Data extracted from a collection:
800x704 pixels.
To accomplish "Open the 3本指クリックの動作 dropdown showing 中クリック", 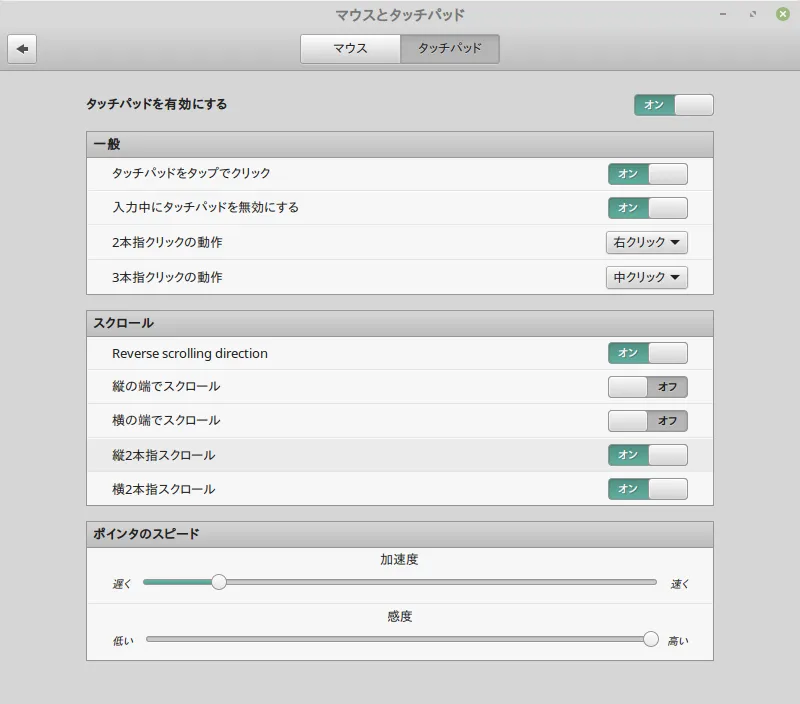I will pos(646,277).
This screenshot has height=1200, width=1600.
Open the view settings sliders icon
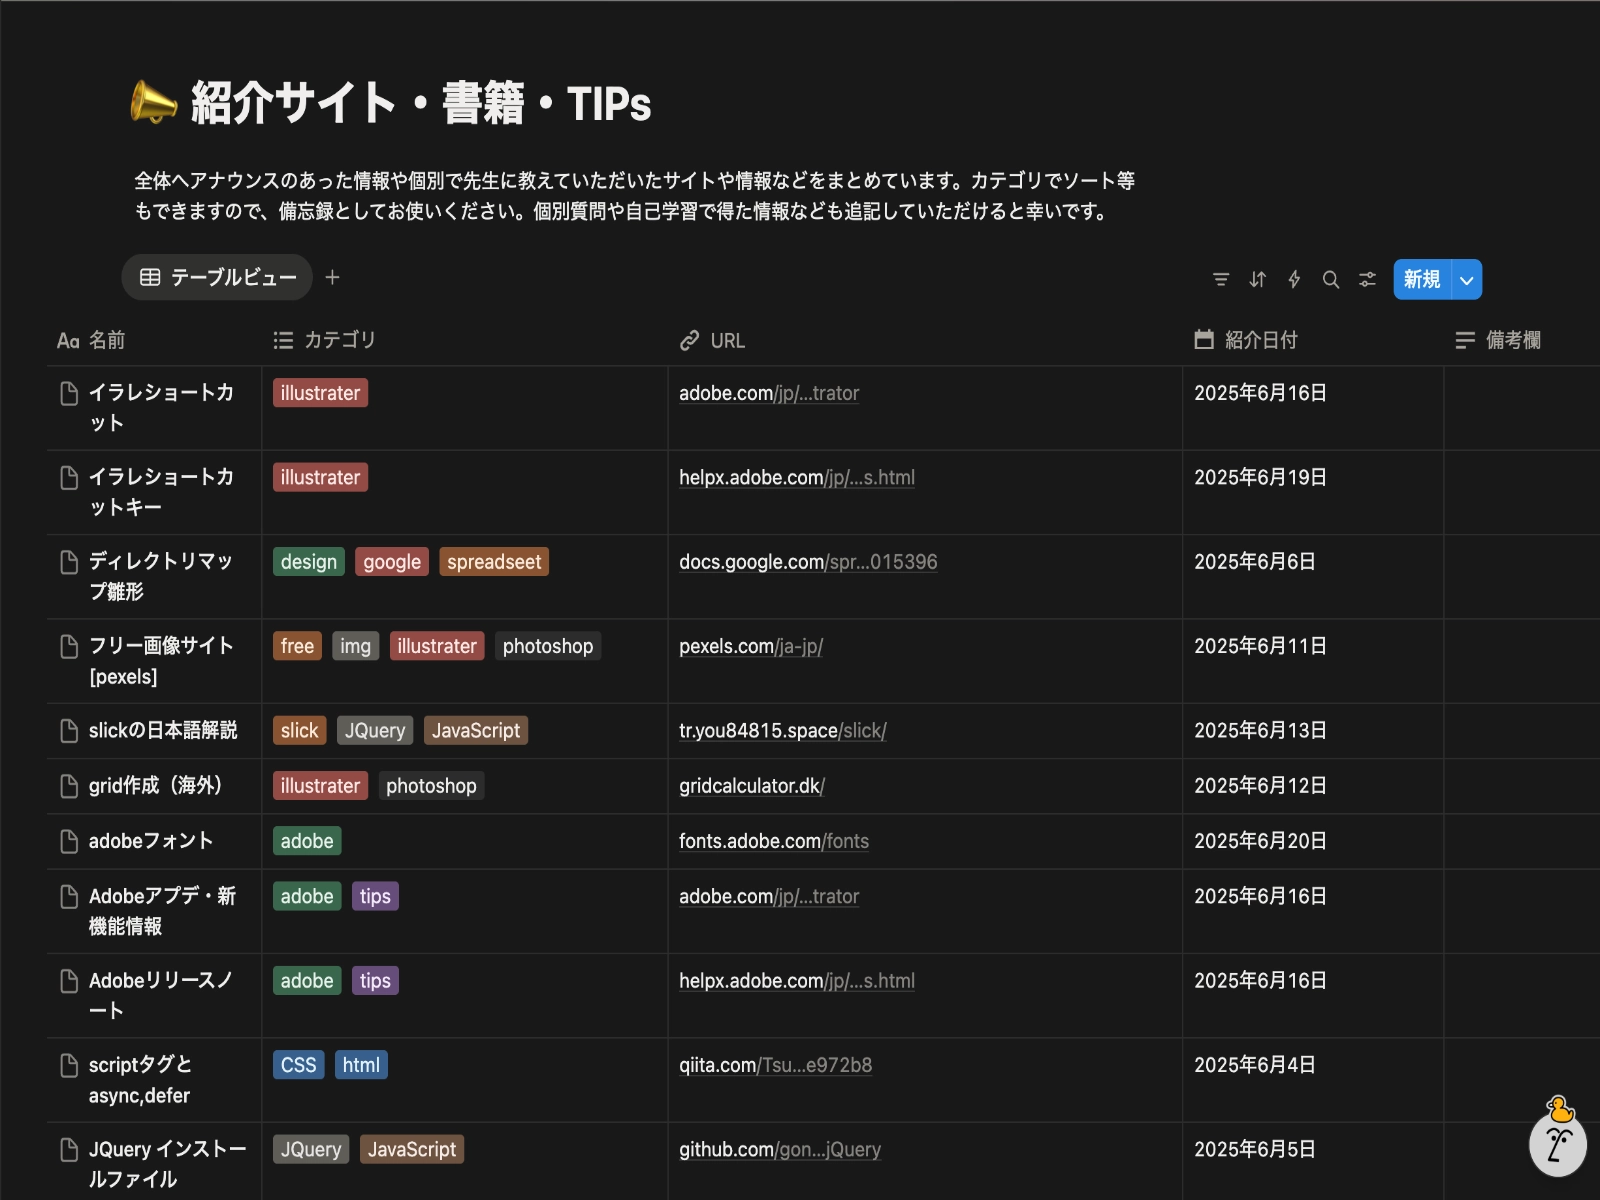click(x=1367, y=279)
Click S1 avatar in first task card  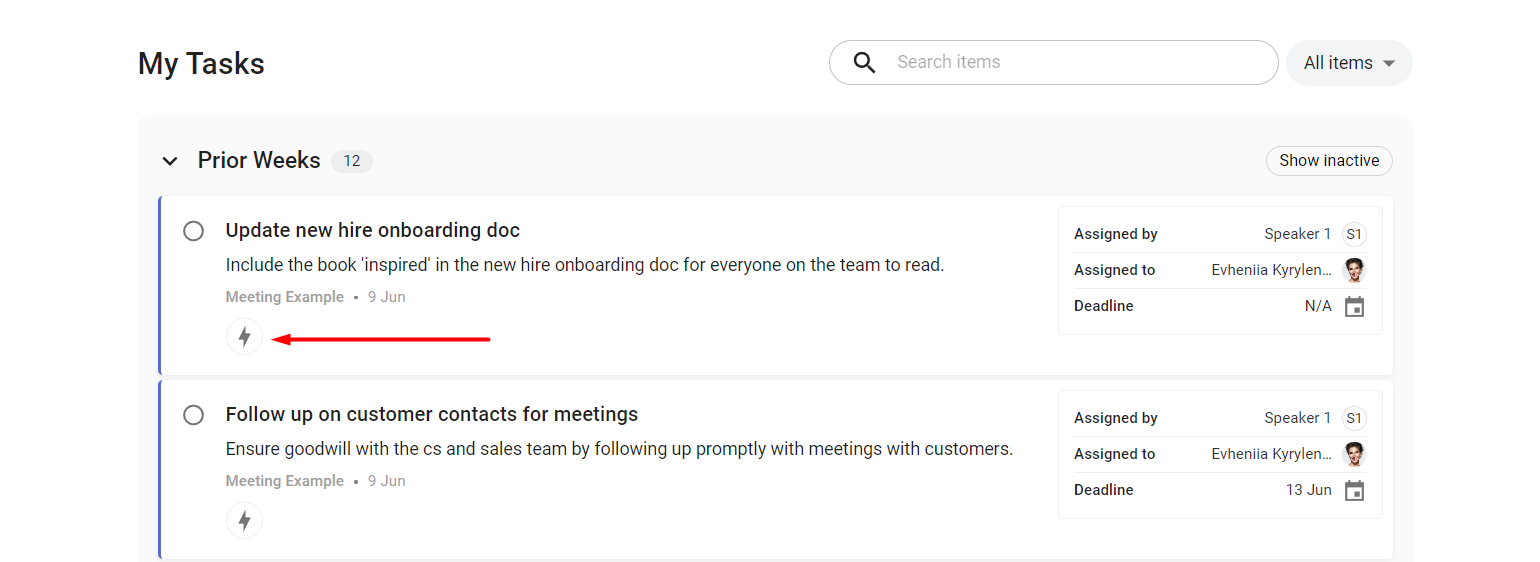[x=1354, y=234]
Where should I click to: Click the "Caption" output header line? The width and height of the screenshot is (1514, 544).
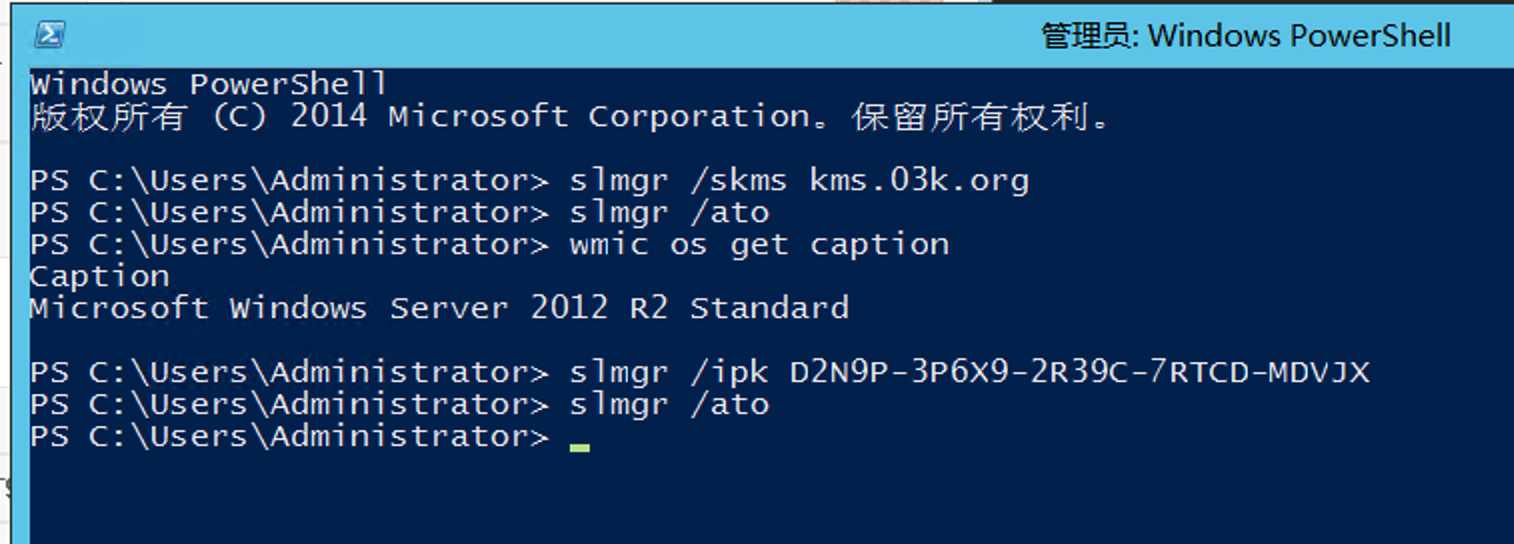pyautogui.click(x=99, y=277)
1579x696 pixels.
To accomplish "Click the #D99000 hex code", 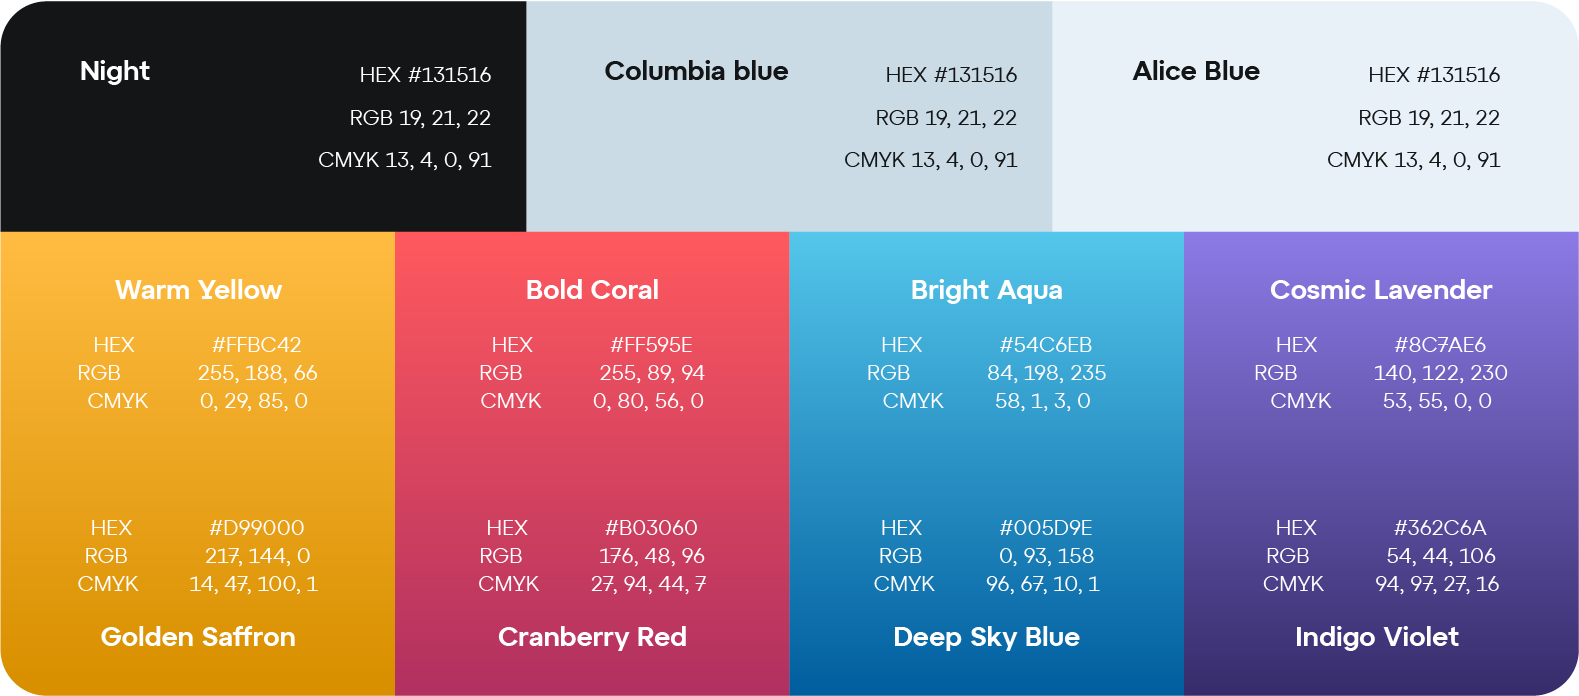I will 256,528.
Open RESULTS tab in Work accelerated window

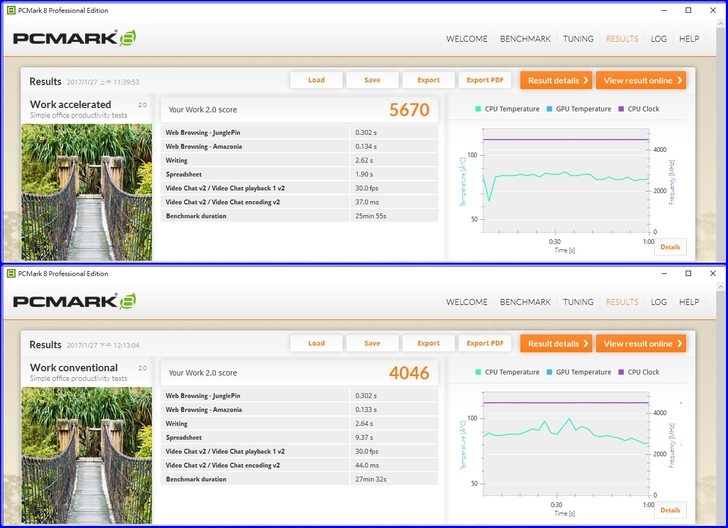tap(621, 39)
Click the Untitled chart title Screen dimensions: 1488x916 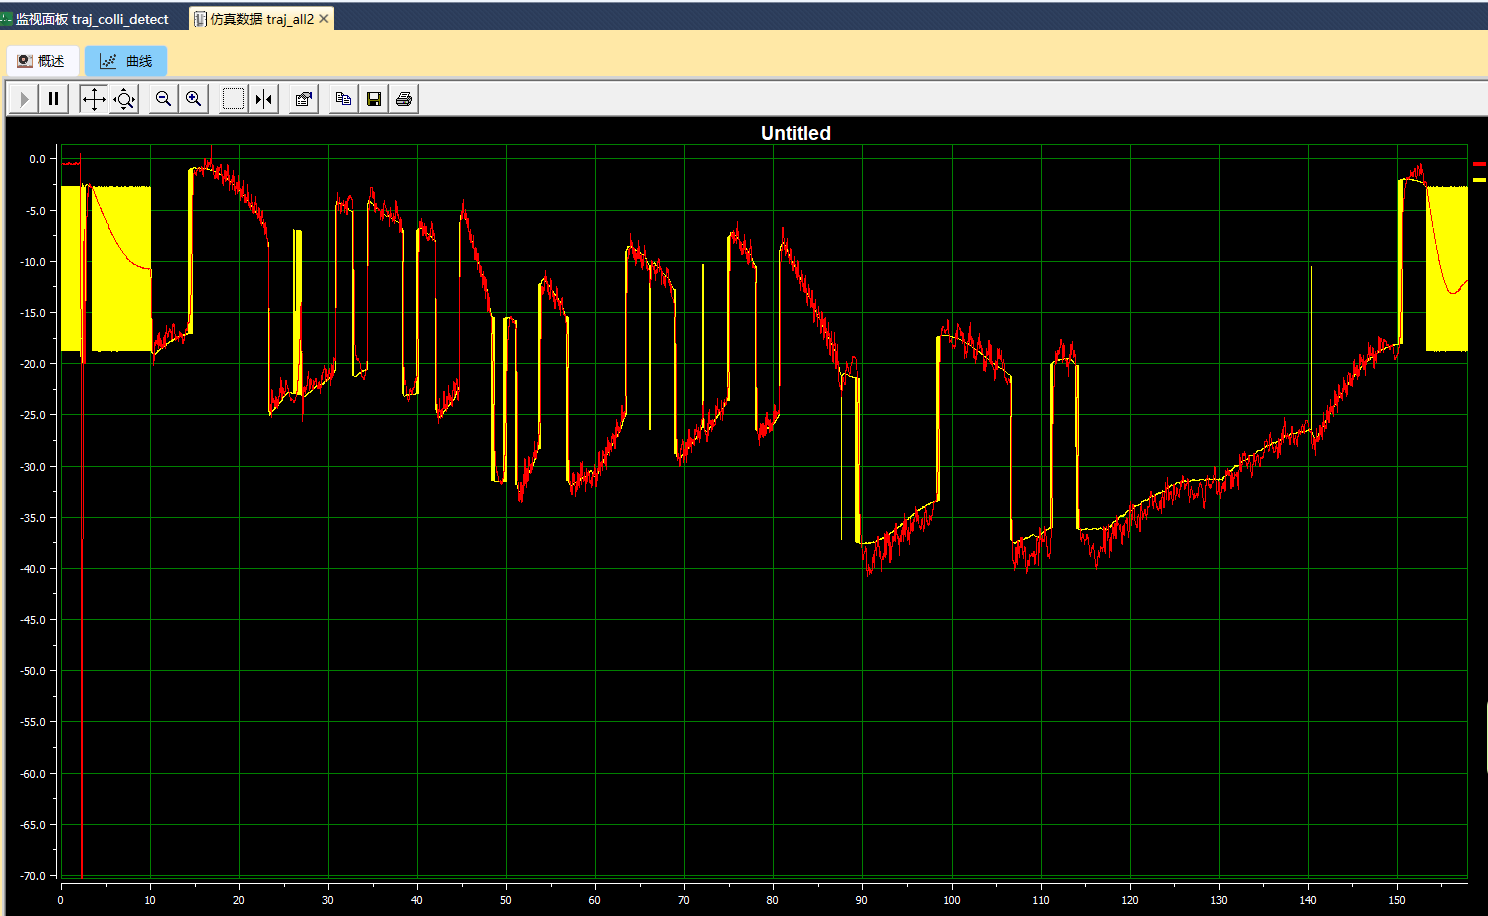pyautogui.click(x=795, y=133)
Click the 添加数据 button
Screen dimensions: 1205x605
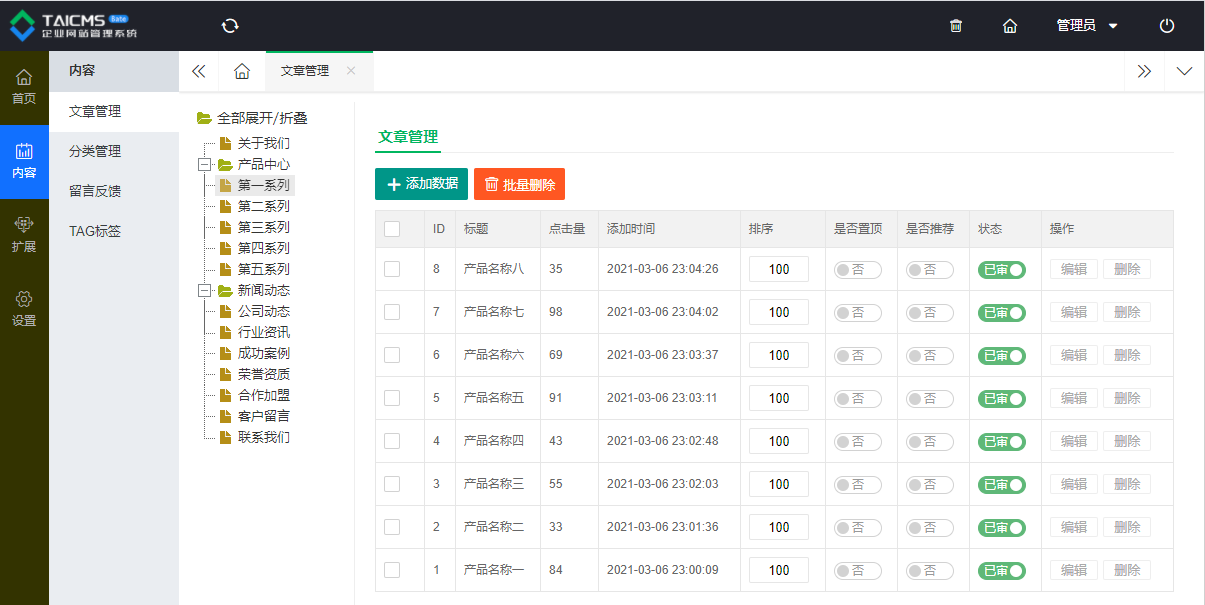point(421,184)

# Exercise requirements
Leaving the pictures aside, transcribe exactly the lines from the one containing "Click the 添加数据 button" to the final line of the entries above, both ends included.

# Output
Click the 添加数据 button
Screen dimensions: 1205x605
point(421,184)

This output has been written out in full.